Carry the essay below on America's cult of ignorance forward, starting right after its final sentence.

■ PAGE EXCERPT ■
******

A Cult Of Ignorance – Isaac Asimov

It’s hard to quarrel with that ancient justification of the free press: "America’s right to know." It seems almost cruel to ask, ingeniously, "America’s right to know what, please? Science? Mathematics? Economics? Foreign languages?"

None of those things, of course. In fact, one might well suppose that the popular feeling is that Americans are a lot better off without any of that tripe.

There is a cult of ignorance in the United States, and there always has been. The strain of anti-intellectualism has been a constant thread winding its way throughout political and cultural life, nurtured by the false notion that democracy means that "my ignorance is just as good as your knowledge."

Politicians have routinely striven to speak the language of Shakespeare and Milton as ungrammaticaly as possible in order to avoid offending their audiences by appearing to have gone to school. Thus, Adlai Stevenson, who incautiously allowed intelligence and learning and wit to peep out of his speeches, found the American people flocking to a Presidential candidate who invented a version of the English language that was all his own and that has been the despair of satirists ever since.

George Wallace, in his speeches, had, as one of his prime targets, the "pointy-headed professor," and with what a roar of approval that phrase was always greeted by his pointy-headed audience.

Buzzwords: Now we have a new slogan on the part of the obscurantists: "Don’t trust the experts!" Ten years ago, it was "Don’t trust anyone over 30." But the shouters of that slogan found that the inevitable alchemy of the calendar converted them to the untrustworthyness of the over-30s, and, apparently, they determined never to make that mistake again. "Don’t trust the experts!" is absolutely safe. Nothing, neither the passing of time nor exposure to information, will convert these shouters to experts in any subject that might conceivably be useful.

We have a new buzzword, too, for anyone who admires competence, knowledge, learning and skill, and who whishes to spread it around. People like that are called "elitists". That’s the funniest buzzword ever invented because people who are not members of the intellectual elite don’t know what an "elitist" is, or how to pronounce the word. As soon as someone shouts "elitist" it becomes clear that he or she is a closet elitist who is feeling guilty about having gone to school.

All right, then, forget my ingenuous question. America’s right to know does not include knowledge of elitist subjects. America’s right to know involves something we might express vaguely as "what’s going on". America has the right to know "what’s going on" in the courts, in the White House, in industrial councils, in the regulatory agencies, in labor unions — in the seats of mighty, generally.

******

Items from a data collection
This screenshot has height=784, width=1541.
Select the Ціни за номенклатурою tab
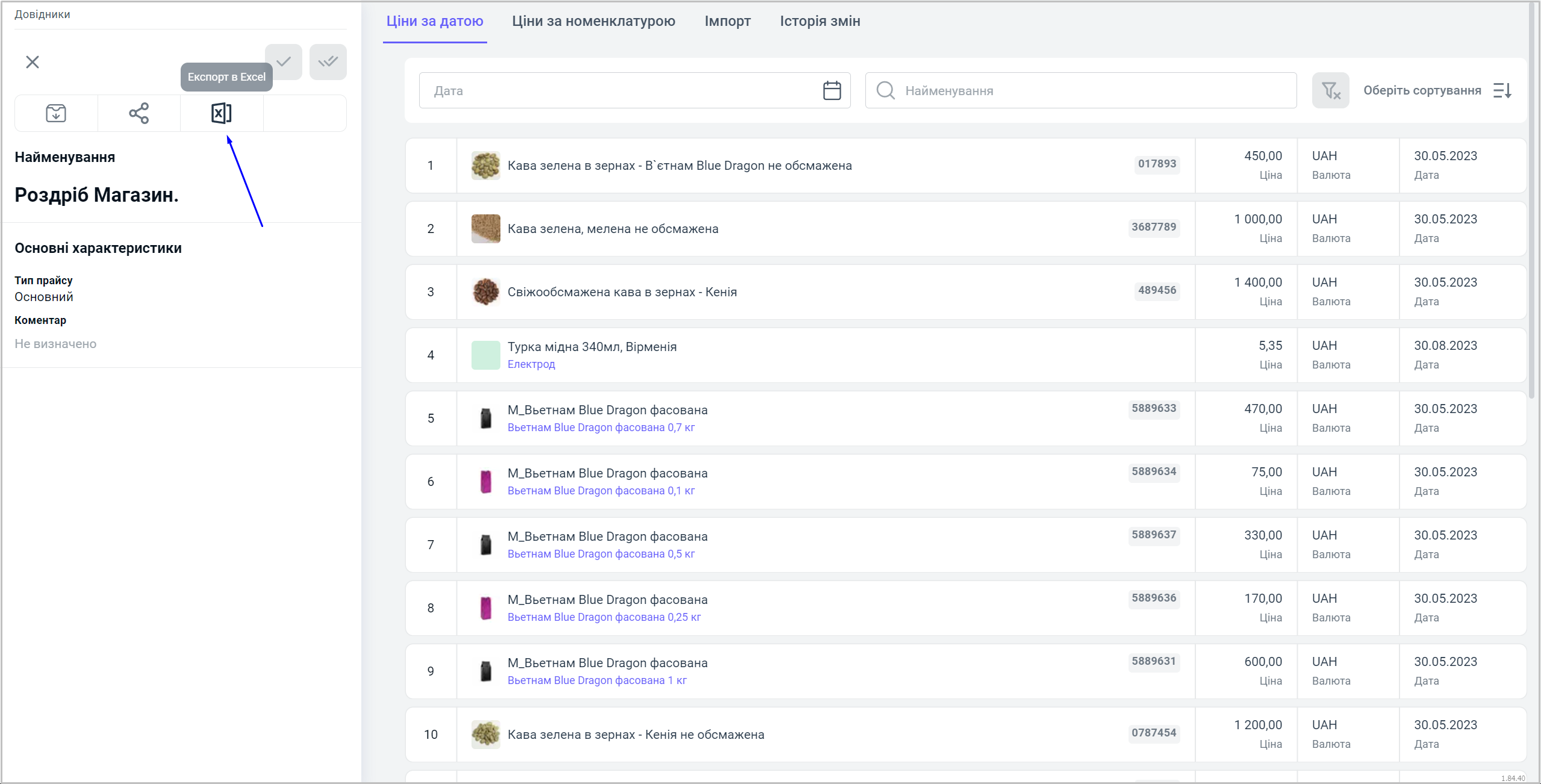593,21
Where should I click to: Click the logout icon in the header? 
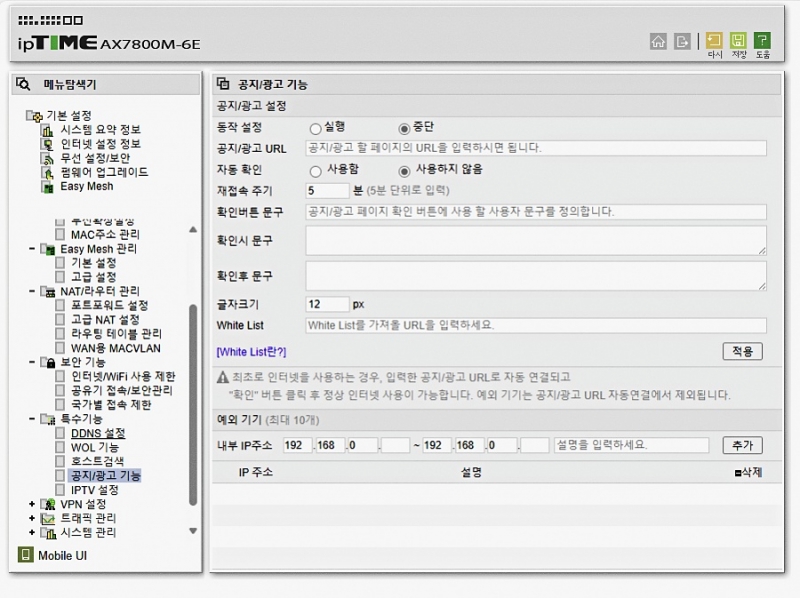coord(683,42)
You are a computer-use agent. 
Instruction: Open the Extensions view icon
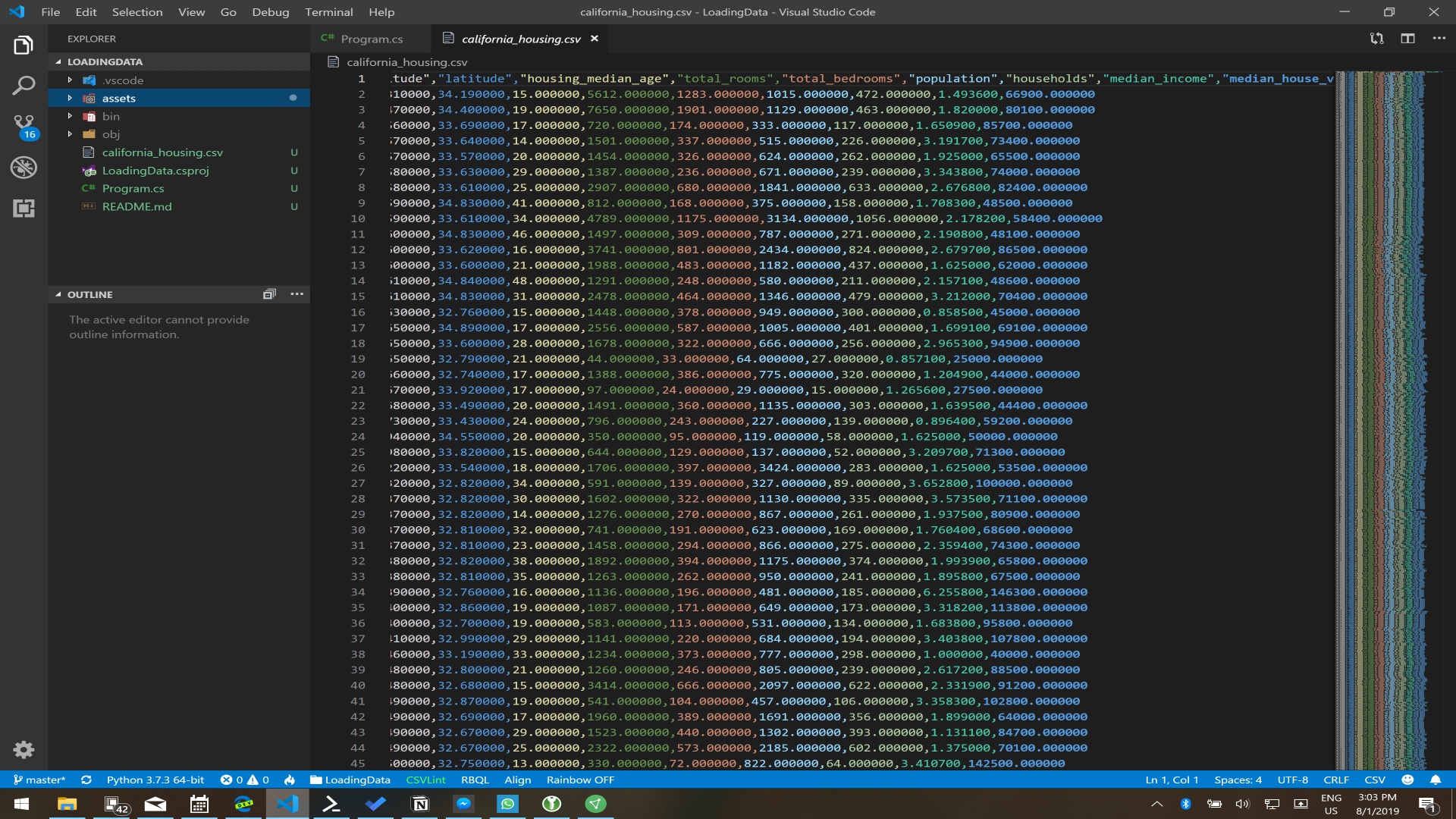click(x=24, y=208)
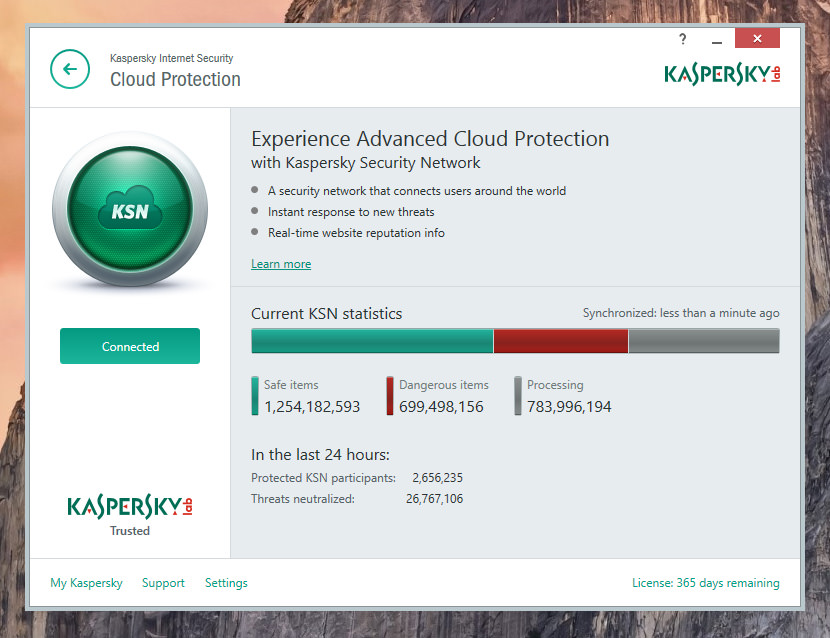Open Settings from the bottom bar
Viewport: 830px width, 638px height.
pyautogui.click(x=226, y=583)
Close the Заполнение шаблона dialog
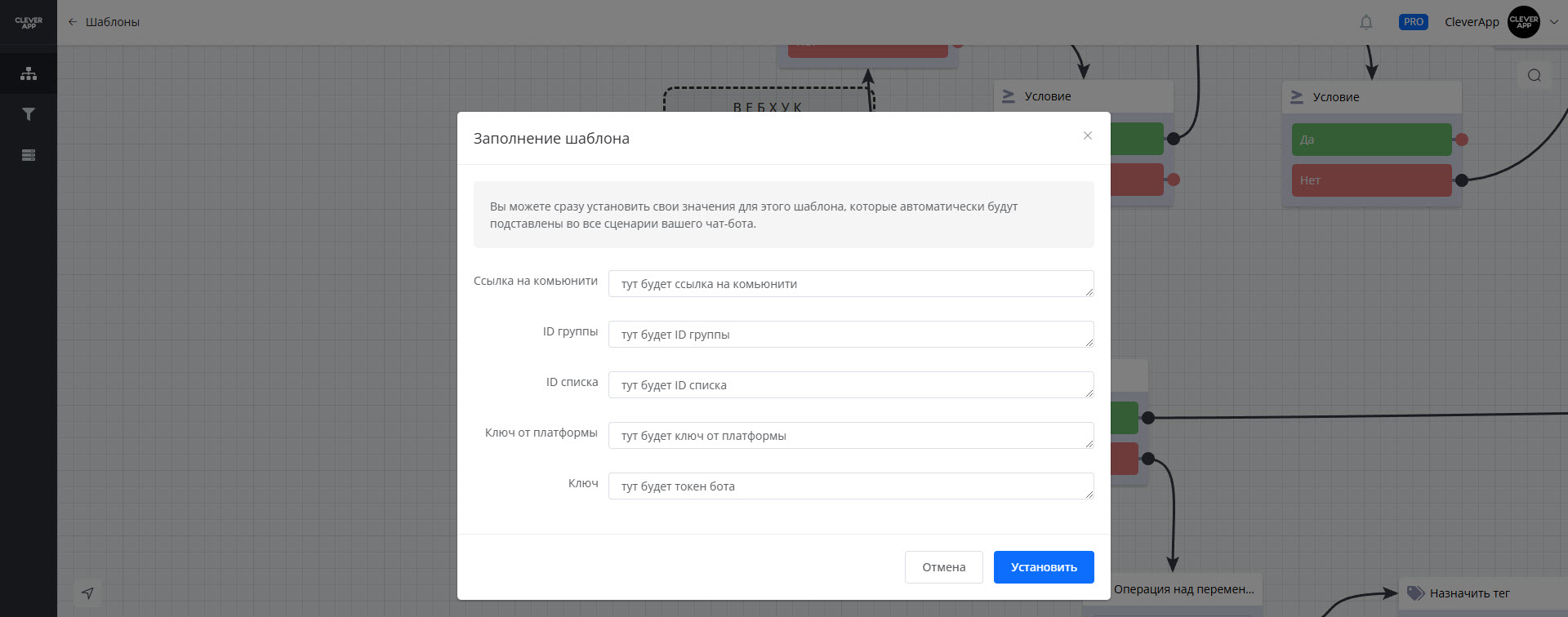The width and height of the screenshot is (1568, 617). point(1088,135)
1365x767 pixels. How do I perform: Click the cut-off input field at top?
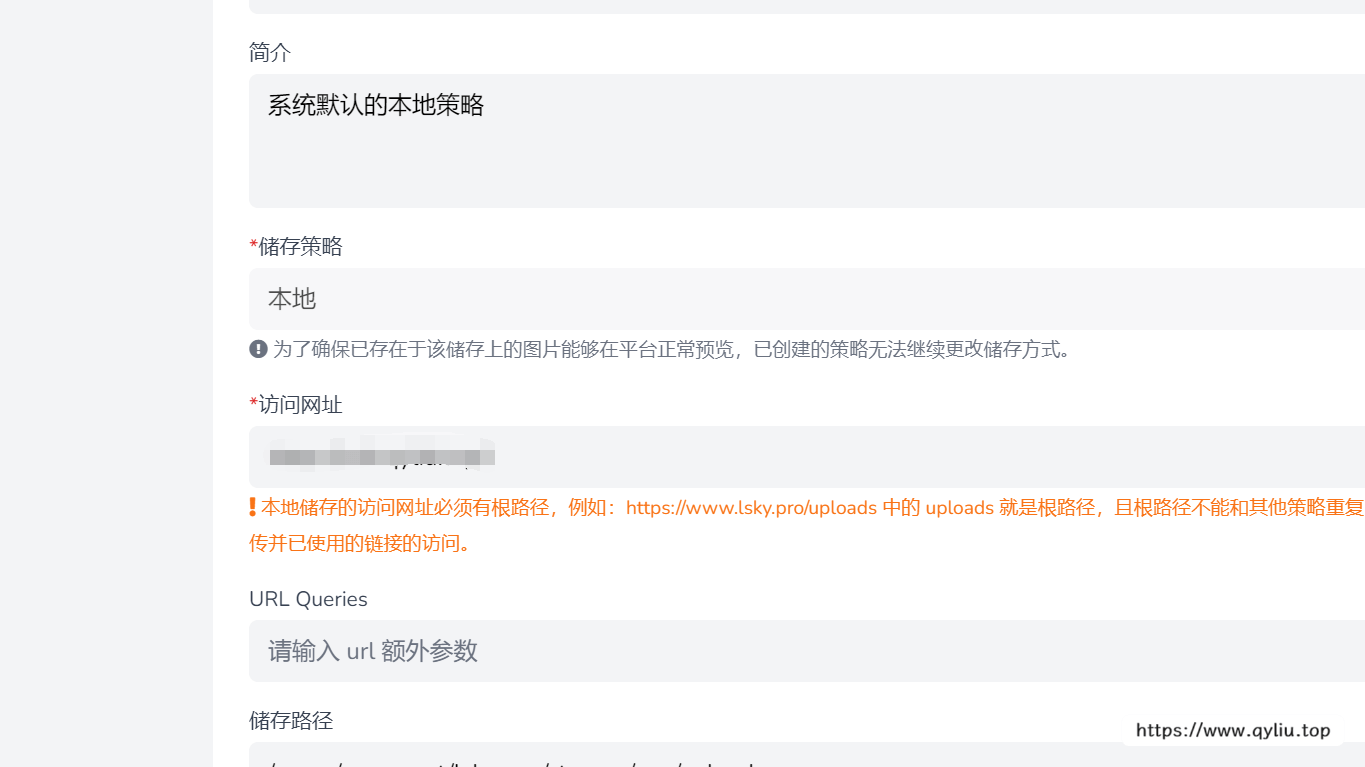point(806,6)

******

■ TASK OUTPUT ■
Very good, I’m for that too. But how are you going to let people know all that?

Grant us a free press, and a corps of independent and fearless investigative reporters, comes the cry, and we can be sure the people will know.

Yes, provided they can read!

As it happens, reading is one of those elitist subjects I have been talking about, and the American public, by and large, in their distrust of experts and in their contempt for pointy-headed professors, can’t read and don’t read.

To be sure, the average American can sign his name more or less legibly, and can make out the sports headlines — but how many nonelitist Americans can, without undue difficulty, read as many as a thousand consecutive words of small print, some of which may be trisyllabic?

Moreover, the situation is growing worse. Reading scores in the schools decline steadily. The highway signs, which used to represent elementary misreading lessons ("Go Slo", "Xroad") are steadily being replaced by little pictures to make them internationally legible and incidentally to help those who know how to drive a car but, not being pointy-headed professors, can’t read.

Again, in television commercials, there are frequent printed messages. Well, keep your eyes on them and you’ll find out that no advertiser ever believes that anyone but an occasional elitist can read that print. To ensure that more than this mandarin minority gets the message, every word of it is spoken out loud by the announcer.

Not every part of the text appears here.